One of the book's theses is that a diversity of sexual orientations and sexual identities are natural. de Waal devotes one entire chapter to the bonobos, whose social groups feature a high degree of female-female sex, and he has a later chapter on same-sex sex throughout the natural world. He rejects the claim that this is unnatural. With regard to sexual identity, he cites research that suggests that, in some transsexuals, brain development leads to brain structures similar to the other sex, thereby indicating a biological basis for a transsexual's early and strongly held perception that he or she has a gender other than their sex.

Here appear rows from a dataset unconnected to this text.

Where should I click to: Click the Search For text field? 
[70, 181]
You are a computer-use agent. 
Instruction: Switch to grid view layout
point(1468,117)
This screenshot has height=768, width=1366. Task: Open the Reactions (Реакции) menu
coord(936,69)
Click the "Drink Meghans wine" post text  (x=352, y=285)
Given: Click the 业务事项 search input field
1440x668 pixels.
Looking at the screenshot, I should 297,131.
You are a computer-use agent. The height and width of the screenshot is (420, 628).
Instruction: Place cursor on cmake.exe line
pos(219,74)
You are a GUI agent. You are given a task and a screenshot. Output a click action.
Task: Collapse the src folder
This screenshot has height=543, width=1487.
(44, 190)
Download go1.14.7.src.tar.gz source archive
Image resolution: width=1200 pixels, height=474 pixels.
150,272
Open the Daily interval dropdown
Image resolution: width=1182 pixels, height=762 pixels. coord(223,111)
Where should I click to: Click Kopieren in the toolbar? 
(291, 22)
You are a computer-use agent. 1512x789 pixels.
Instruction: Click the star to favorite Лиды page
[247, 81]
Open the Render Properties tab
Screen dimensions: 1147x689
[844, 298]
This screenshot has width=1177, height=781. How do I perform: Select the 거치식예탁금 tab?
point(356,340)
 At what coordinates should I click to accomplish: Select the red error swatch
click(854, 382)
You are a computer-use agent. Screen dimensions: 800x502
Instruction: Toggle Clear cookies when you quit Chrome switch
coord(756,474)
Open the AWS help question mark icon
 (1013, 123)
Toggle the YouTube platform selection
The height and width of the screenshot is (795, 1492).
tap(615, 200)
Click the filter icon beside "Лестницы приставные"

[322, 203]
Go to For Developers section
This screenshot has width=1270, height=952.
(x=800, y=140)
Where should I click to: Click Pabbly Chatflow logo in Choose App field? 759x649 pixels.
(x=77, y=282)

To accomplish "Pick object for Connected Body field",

The final chapter of the book discusses philosophical dualism, the idea that the mind and body are fundamentally separate. de Waal rejects this philosophical position. He believes that it comes from male orientation toward the world. "This dualism is quintessentially masculine, concerned less with the human mind than with the male mind" (313). He finds it ironic that second-wave feminists, by arguing that gender is a social construct, have adopted a form of masculine dualism. Gina Rippon once protested against arguments from biology by saying "Not those bloody monkeys again!" de Waal's response is, yes, those bloody monkeys again.